And So Flows the River
We were knee-deep in the recording sessions before I thought to organize the music by genre, and I’m not sure why I decided right then that it was important. After all, we were committed to the tunes, and it would have been shocking if we realized we had too many original tunes, not enough early music, or that our idea of what a song could be was totally off the mark. Then what?
I made my three columns (Early Music, New, and Songs) and they were notably even. There are always questions. Lachrymae by John Dowland is also the song, Flow my Teares. Does it go in the early music column or the song column? It is a piece that I’ve known as a song for fifty years, and it is also one of the most famous lute solos of all time. It has been played by as many lutenists as the Recercada Primera and Segunda by Diego Ortiz have been played by gamba players.
There are a gazillion YouTube videos of the Ortiz. But none of them have Yousif and Ronn. The world has heard the Bach Sinfonia once or twice. In fact, when we were comparing notes on a road trip, we discovered that we both heard it for the first time in 1968 - on the album Switched on Bach, thank you Wendy Carlos. But Ronn’s arrangement is a revelation.
Why? Why record them? Why record Over the Rainbow? Or Shenandoah and The Water is Wide? I Wonder as I Wander? Beach Spring? Sometimes it’s because Ronn has walked into our rehearsal with an arrangement so beautiful and so perfect for our two instruments, that we have to share it. Sometimes it’s personal - the first time I ever played Over the Rainbow, just a single gamba playing the melody, was in my father’s hospital room in the weeks before he died, ten years ago.
There are songs that the gamba can sing. Some of those songs run deep in our memories, some of them speak of home, or childhood, or mystery. And we love them.
Where do the Gymnopédies fit? I remember the first time I heard them, and I was struck by the way that these three incredibly simple pieces of music could fire the imagination so completely. I am sure that the picture in my mind’s eye, is not the same as Ronn’s when we are playing them. We are neither an accordian, nor piano.
Each of the original pieces tells a story. W. Lee’s Reel is a tribute to Ronn’s father, who deeply preferred W. Lee to Wilbur, and whose adventurous life took him from West Virginia to World War II to Costa Rica and then to Maryland. Clear Creek harkens back to vacations in West Virginia, traveling down a long dirt road to Ronn’s grandmother’s house where Uncle Austin took that young man under his wing, teaching him some of the most important lessons in life.
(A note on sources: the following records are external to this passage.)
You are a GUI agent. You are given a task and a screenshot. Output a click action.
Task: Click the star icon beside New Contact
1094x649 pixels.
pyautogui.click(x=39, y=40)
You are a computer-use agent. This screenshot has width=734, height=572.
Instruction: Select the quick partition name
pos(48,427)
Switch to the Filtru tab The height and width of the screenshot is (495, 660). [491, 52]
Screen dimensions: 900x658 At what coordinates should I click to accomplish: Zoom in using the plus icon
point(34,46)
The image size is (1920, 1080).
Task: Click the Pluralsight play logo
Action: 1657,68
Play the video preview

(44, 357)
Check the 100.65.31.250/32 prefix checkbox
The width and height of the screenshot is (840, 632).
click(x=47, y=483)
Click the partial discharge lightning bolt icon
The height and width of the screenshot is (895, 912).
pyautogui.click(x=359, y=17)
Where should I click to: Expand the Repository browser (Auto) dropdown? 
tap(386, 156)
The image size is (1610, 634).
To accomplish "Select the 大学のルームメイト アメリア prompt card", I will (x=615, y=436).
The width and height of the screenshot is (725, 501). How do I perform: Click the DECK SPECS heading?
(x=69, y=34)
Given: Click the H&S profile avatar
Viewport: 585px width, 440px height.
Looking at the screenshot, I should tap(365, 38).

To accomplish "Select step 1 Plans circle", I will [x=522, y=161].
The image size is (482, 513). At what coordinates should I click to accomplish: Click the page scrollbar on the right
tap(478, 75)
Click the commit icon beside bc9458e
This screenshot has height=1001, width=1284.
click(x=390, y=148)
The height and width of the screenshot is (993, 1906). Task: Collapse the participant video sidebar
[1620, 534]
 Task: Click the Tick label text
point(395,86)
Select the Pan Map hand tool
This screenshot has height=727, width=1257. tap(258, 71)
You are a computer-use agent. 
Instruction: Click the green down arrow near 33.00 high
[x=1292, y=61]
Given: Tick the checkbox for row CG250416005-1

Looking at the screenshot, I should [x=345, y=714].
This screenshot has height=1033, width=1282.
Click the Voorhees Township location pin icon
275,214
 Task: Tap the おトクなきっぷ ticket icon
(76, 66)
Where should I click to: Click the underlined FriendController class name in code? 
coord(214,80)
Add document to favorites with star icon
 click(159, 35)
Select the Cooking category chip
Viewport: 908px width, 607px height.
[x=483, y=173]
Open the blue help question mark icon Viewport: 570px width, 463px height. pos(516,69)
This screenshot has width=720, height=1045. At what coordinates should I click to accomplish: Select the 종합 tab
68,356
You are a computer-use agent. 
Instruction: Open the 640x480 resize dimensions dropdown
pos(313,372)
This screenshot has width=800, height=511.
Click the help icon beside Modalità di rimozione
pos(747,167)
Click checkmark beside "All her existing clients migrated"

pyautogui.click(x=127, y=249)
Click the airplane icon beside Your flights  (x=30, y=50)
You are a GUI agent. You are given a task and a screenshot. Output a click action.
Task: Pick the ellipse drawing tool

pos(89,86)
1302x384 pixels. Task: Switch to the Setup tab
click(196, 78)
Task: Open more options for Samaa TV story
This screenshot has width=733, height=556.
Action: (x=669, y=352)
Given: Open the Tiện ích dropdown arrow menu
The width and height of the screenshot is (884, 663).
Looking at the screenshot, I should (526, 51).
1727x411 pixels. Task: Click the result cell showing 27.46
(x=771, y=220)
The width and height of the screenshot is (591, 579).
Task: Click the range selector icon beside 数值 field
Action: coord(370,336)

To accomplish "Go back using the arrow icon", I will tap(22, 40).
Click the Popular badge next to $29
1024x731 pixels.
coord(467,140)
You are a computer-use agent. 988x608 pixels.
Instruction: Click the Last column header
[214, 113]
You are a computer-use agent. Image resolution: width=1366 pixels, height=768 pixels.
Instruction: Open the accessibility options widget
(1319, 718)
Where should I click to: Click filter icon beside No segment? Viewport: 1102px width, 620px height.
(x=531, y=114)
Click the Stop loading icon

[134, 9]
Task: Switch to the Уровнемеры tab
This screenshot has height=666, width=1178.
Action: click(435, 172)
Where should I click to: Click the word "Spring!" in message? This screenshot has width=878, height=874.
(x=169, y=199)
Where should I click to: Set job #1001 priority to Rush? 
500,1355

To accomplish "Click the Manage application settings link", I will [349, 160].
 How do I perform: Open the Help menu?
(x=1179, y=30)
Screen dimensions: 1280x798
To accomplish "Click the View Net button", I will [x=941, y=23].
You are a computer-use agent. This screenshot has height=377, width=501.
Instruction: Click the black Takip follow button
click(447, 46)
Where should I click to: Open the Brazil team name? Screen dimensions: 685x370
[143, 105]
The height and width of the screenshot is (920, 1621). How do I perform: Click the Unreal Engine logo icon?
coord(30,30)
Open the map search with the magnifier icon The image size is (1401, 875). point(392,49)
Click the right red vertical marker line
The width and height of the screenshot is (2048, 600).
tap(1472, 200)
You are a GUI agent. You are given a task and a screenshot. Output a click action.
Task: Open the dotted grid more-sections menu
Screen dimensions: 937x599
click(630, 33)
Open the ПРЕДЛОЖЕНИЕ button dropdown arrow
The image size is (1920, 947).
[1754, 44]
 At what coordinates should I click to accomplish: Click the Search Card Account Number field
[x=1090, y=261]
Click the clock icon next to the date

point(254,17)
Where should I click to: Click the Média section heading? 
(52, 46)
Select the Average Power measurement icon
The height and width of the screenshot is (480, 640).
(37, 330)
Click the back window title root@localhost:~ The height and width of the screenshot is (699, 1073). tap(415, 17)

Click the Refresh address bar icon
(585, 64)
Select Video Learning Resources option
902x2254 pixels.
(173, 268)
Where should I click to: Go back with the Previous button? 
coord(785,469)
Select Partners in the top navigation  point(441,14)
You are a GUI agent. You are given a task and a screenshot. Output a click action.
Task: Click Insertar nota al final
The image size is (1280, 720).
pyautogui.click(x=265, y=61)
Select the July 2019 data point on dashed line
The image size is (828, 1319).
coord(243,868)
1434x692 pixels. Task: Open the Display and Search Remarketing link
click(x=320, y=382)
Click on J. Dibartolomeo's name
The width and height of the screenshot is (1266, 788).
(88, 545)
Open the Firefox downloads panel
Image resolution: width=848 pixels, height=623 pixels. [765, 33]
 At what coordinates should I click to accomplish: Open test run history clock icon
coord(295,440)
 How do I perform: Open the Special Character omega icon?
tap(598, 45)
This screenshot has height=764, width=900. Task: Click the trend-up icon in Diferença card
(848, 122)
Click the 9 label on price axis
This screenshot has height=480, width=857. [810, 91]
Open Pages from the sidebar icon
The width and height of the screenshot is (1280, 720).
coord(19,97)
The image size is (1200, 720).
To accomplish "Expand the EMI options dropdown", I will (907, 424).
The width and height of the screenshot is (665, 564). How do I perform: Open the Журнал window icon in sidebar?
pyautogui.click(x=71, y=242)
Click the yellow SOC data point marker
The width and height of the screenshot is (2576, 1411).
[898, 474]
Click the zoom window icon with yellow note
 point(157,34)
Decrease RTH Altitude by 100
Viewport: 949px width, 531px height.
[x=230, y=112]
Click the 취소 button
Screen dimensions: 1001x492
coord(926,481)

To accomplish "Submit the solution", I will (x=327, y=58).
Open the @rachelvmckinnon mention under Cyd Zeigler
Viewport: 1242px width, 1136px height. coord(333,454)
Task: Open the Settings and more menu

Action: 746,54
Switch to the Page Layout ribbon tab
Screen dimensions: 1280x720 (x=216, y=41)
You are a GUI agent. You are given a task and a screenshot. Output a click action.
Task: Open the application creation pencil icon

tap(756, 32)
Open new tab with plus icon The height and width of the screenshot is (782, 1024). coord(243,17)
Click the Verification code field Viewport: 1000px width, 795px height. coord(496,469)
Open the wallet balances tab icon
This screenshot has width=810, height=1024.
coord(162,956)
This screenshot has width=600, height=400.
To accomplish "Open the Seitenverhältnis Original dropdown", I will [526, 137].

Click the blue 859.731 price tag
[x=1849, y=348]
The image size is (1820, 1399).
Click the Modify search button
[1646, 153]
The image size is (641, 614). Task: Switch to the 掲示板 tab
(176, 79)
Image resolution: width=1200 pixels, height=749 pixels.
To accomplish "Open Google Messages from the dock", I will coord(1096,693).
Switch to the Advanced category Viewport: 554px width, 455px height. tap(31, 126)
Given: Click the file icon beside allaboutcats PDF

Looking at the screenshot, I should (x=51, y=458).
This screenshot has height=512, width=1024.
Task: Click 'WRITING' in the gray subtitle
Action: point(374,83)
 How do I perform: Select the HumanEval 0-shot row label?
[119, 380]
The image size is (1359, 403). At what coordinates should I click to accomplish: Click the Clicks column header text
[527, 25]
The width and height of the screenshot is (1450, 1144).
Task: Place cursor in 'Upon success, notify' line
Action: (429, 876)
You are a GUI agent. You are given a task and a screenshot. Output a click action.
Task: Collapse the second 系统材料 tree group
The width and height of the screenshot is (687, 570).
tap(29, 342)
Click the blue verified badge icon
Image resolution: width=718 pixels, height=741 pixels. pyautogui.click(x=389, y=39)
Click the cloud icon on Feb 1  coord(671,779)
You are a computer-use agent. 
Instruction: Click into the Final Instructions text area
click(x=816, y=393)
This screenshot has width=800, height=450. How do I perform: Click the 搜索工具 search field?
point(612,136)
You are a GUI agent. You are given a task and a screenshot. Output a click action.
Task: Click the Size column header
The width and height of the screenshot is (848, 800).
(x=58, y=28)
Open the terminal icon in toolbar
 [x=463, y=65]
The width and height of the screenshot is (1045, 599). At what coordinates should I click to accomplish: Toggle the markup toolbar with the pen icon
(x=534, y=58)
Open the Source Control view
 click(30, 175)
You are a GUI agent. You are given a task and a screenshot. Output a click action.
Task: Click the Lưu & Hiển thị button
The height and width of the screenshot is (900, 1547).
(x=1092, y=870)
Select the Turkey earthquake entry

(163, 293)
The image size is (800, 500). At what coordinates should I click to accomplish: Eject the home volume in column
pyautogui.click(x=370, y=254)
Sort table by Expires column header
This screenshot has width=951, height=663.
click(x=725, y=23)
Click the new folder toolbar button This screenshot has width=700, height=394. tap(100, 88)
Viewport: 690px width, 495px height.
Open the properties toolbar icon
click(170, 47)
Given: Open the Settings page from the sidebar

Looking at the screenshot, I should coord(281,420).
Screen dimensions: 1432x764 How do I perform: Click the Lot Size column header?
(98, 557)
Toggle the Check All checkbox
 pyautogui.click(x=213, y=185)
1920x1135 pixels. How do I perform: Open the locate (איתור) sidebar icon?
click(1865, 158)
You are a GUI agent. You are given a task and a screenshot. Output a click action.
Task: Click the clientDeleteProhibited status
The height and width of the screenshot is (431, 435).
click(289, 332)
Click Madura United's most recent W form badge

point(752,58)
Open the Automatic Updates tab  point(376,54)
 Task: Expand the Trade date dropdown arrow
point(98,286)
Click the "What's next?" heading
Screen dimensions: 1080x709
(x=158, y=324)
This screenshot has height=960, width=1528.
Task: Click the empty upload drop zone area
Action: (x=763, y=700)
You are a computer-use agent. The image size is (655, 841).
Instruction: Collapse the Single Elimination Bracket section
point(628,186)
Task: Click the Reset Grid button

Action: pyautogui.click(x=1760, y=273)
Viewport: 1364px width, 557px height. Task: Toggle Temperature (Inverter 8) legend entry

Some deeply practical. You should ask him…
We sit together on Saturday mornings. We’re preparing for concerts, or bringing new material, or testing new ideas about old pieces and sometimes Ronn reaches into his backpack and pulls out a new tune. It is always remarkable. Usually it doesn’t have a name. There’s a place in Cora, Wyoming, Where Mountains Meet the Sky. It is a huge vista, where the light changes, the sky goes on forever, and the quiet is unparalleled, and that’s what I heard when we started to play that piece.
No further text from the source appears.